Ceux qui travaillent… pas ceux qui vivent

Parmi les films qui nous ont fascinés et touchés au 33è Festival International du Film Francophone de Namur, il y a le premier long-métrage d’Antoine Russbach, intitulé « Ceux Qui Travaillent ». Son film concourait d’ailleurs dans la catégorie première œuvre de fiction. Après trois courts-métrages, le réalisateur né à Genève et diplômé de l’Institut des Arts de Diffusion de Louvain-La-Neuve, s’essaie donc (enfin) au long…

Et on peut dire que le passage est plus que réussi, tant ce drame social est d’une maîtrise folle, lui qui est emmené par un formidable Olivier Gourmet. Dans « Ceux Qui Travaillent », il est question d’un homme qui consacre sa vie au travail, lui qui a dû gravir les échelons pour en arriver là où il est, et ainsi pouvoir offrir à sa famille un confort de vie, qu’il n’avait pas connu à l’époque, ayant grandi à la dure dans une ferme… Responsable de cargos qu’il affrète pour une grande compagnie, Frank perd malheureusement son boulot suite à une situation impromptue, laquelle le conduit à prendre une décision non-mûrement réfléchie, motivée par la compétitivité du monde de travail, et sa rentabilité.

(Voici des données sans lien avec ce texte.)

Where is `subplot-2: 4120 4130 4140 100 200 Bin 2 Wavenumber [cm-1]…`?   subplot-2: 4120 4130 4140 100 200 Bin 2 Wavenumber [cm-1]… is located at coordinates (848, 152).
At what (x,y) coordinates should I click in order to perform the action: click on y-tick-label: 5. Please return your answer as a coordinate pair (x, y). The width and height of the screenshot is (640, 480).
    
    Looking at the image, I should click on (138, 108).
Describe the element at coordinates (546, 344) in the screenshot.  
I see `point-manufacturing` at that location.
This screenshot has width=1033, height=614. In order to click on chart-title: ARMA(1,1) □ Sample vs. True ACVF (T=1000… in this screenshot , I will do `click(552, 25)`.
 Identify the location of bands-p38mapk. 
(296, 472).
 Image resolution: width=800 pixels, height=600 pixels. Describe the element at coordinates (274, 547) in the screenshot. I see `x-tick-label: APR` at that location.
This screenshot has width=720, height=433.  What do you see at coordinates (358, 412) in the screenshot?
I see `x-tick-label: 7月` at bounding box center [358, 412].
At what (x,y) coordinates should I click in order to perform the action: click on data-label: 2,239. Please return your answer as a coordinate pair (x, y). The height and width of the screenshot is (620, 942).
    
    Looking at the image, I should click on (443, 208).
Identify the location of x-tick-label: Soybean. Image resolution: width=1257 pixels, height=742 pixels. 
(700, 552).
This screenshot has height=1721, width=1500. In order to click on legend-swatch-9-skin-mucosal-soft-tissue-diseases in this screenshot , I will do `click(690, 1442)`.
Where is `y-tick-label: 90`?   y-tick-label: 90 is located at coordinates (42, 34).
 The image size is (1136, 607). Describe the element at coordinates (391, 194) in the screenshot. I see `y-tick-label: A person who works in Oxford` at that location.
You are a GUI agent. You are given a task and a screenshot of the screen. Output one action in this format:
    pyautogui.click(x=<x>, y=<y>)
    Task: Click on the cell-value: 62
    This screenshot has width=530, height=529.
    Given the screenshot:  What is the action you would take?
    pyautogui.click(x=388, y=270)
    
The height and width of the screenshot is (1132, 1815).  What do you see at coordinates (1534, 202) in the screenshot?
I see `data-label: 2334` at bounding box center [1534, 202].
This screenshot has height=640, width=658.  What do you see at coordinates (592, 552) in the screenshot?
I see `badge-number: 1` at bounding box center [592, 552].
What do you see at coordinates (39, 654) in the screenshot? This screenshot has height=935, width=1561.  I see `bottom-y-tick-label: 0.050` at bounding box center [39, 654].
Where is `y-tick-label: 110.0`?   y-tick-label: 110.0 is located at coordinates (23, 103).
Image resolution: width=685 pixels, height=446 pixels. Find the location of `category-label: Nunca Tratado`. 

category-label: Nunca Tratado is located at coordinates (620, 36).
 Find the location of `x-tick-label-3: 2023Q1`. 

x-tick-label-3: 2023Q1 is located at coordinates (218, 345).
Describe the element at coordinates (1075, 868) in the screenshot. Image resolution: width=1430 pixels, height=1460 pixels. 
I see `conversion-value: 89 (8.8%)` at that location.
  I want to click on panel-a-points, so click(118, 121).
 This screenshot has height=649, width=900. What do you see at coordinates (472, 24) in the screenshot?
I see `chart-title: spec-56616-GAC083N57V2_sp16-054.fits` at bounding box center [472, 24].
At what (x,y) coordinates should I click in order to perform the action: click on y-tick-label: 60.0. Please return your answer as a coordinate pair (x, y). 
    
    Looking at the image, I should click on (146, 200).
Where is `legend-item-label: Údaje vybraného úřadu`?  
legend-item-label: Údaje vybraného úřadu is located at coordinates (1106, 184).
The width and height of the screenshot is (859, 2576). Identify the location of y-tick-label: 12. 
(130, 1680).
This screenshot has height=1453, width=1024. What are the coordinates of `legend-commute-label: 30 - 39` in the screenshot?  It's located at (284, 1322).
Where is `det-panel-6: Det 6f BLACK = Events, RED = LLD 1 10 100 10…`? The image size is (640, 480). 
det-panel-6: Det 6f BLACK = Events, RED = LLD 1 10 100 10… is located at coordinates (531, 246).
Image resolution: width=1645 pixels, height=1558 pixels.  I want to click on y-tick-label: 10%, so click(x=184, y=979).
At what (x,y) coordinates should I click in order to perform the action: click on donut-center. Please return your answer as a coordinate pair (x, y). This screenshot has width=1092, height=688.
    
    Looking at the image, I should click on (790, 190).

Cette décision marque alors la rupture d’un homme avec ses valeurs humaines, au point tel de décider de la vie d’un individu situé à l’autre bout du monde… Et tout cela au nom d’un système tout aussi coupable, mais qui le jette aux oubliettes à la première faute, malgré un parcours jusque-là sans faute, et un dévouement intégral…

Si Olivier Gourmet fait du Olivier Gourmet, il faut bien avouer que l’acteur est magistral dans son rôle, tout en retenue et intégrité, lui dont le personnage est fauché par une injustice sociale totale, et marqué par la honte d’avouer à ses proches sa situation. Le soutien familial est d’ailleurs l’une des pierres angulaires de « Ceux Qui Travaillent », lui qui est ici réduit à néant.

En effet, le discours des proches de Frank va totalement à l’encontre de sa situation, eux qui n’ont jamais manqué de rien et qui ne souhaitent pas adapter leur de style de vie, aisé… Ne reste alors que sa dernière petite fille, qu’il espère ne pas décevoir, et avec laquelle il va rattraper le temps perdu

Face au désarroi de cet homme taiseux et réservé, Antoine Russbach nous livre une mise en scène glaçante, sans artifice, lui qui utilise sa caméra au plus près du visage de son acteur principal pour en souligner toute l’opacité du rôle. À vrai dire, Olivier Gourmet n’a pas besoin de dire grand-chose pour nous bouleverser. Pourtant fictif, « Ceux Qui Travaillent » transpire toute la férocité actuelle du monde du travail. À défaut de paraître parfois minimaliste, ce premier film marque par l’aspect juste et implacable de ses propos, rendus d’autant plus forts par l’interprétation d’Olivier Gourmet.

Titre : Ceux qui travaillent

Réalisateur : Antoine Russbach

Acteurs : Olivier Gourmet, Adèle Bochatay, Delphine Bibet, Michel Voïta, Pauline Schneider…

Genre: Drame

Durée : 102 min

Date de sortie : le 17/10/2018

2 commentaires

  1. vu au festival de cinéma itinérances en Cévennes en présence du réalisateur , magistral et O.gourmet est splendide .Bravo

  2. Un film analytique, synchrone à la confondante interprétation d’Olivier Gourmet, aussi magistral dans la force généreuse, la noyade du quotidien, que la pudeur et les façades du silence.

    Toile sans voile ou se croisent la fumisterie et la droiture, ou se rejoignent les problèmes identitaires, sociétaux, la raison des choix et la chape de monstruosité des mécanismes ou nous sommes tenus prisonniers. C’est un zoom sur les rôles, joués et subis dans le sans pitié de l’entreprise et le mur qu’on dresse pour sa famille. Une réflexion sur les facettes de la course au destin, associée au prix vrai, sombre immoral et inhumain, du productivisme.